In her comedian books, resembling “Yes, I’m Hot in This” and the forthcoming “Huda F Cares,” Fahmy makes use of humor to work by stereotypes and inform tales about nuanced hijabi characters, resembling somebody who loves sporting her hijab and doesn’t battle with the need to put on it, or somebody who is an element of a big Muslim group.

Fahmy has at all times cherished comics, however she felt drawn to pursue cartooning as a profession in 2016, compelled to fight Islamophobic narratives from politicians resembling Donald Trump who talked about Muslims with out speaking to Muslims.

Bushra Amiwala, 25, who serves as the youngest faculty board member in the Illinois city of Skokie, mentioned she additionally seen the sentiment at the time and the way the therapy of Muslim individuals would “ebb and flow based on the political climate.”

It helped her make the choice to ease into sporting a hijab, as each one other step ahead in her spiritual journey and a manner to destigmatize the hijab. “My intention of wearing the hijab was to rewrite the preconceived notion people had for Muslim women before it became permanently ingrained in their minds,” she mentioned. “And I thought the best way to do so is when our thoughts and beliefs are malleable: in high school.”

Her plan labored. When Amiwala went to highschool sporting her hijab, she fielded quite a lot of questions from her classmates, resembling whether or not she nonetheless washes her hair, which she does. As a college board member, she additionally supported legislation that addressed the lack of in-depth training about Islam and different religions in Illinois public colleges.

“I am so grateful that I live in an area where I have the choice. That empowers me to another level,” she mentioned. “I can freely choose to cover my head, and that is a choice that I am making that I can see through.”

Iman Zawahry made the selection to begin sporting a hijab throughout her sophomore yr of faculty in an effort to dispel stereotypes. Sometimes when assembly individuals for the first time, she says they’re stunned by her character: boisterous and humorous, with out a international accent.

She hopes her work as a filmmaker can even convey extra Muslim tales, ones that don’t revolve round terrorism or the oversexualization of girls, to the forefront. One of the films she directed, “Americanish” which was launched in 2021, is the first American Muslim romantic comedy made by an American Muslim girl and has been acquired by Sony Pictures International Productions.

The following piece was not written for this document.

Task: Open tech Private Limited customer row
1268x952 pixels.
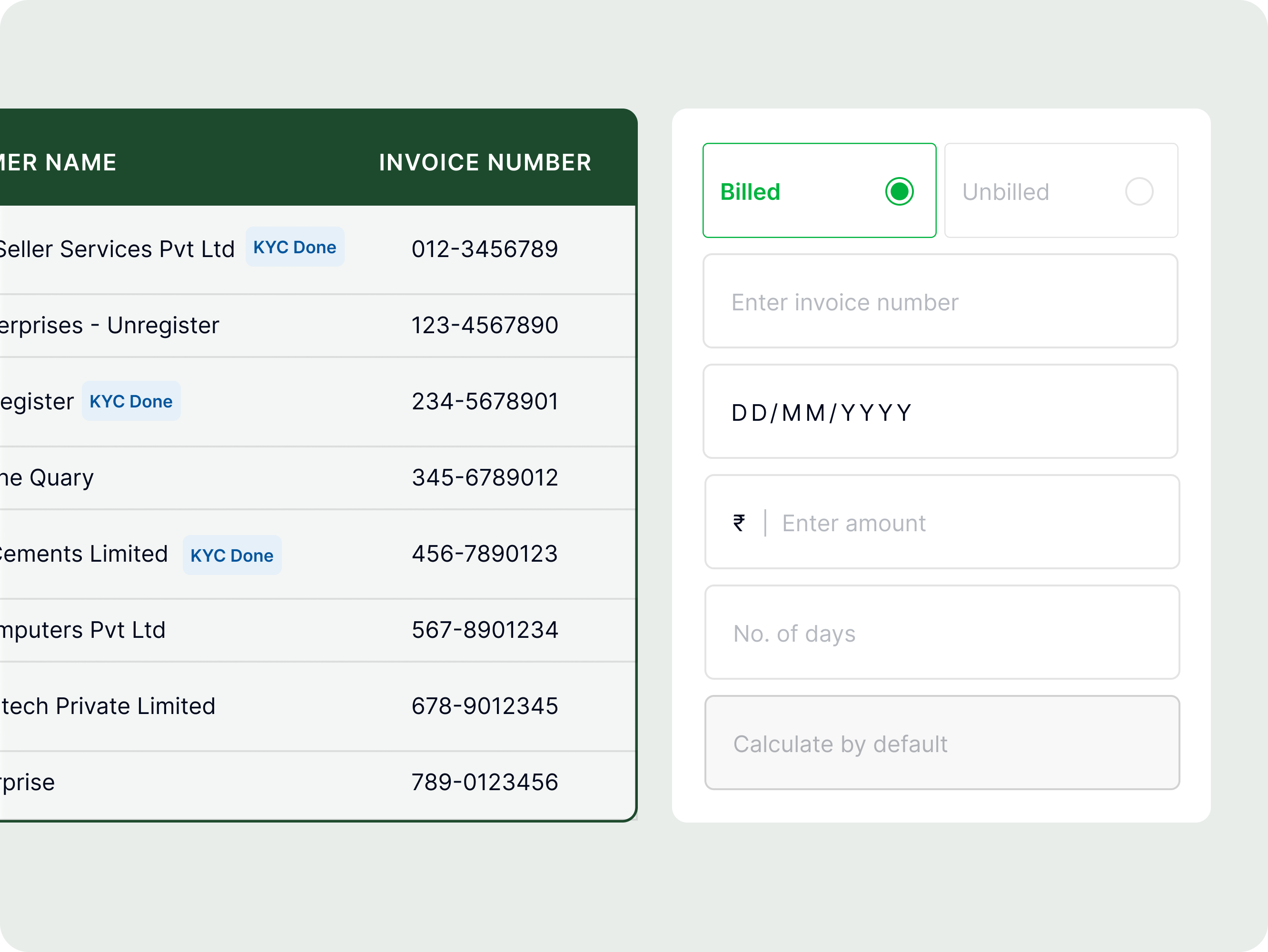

“It is just a rom-com, but it is a rom-com with three Brown Pakistani Muslim women, and they are leading the film. It is not a crazy idea, but it is something that we have not seen,” Zawahry mentioned. “These are the stories that I connected with when I grew up, and I really just wanted to see it through my eyes.”

Whether it’s sporting a hijab on set or ensuring hijabis are represented on-screen, Zawahry is keen about activism and selling American Muslim visibility. “This is what I want the film to do: to create awareness and change and move people to be better community members,” she mentioned.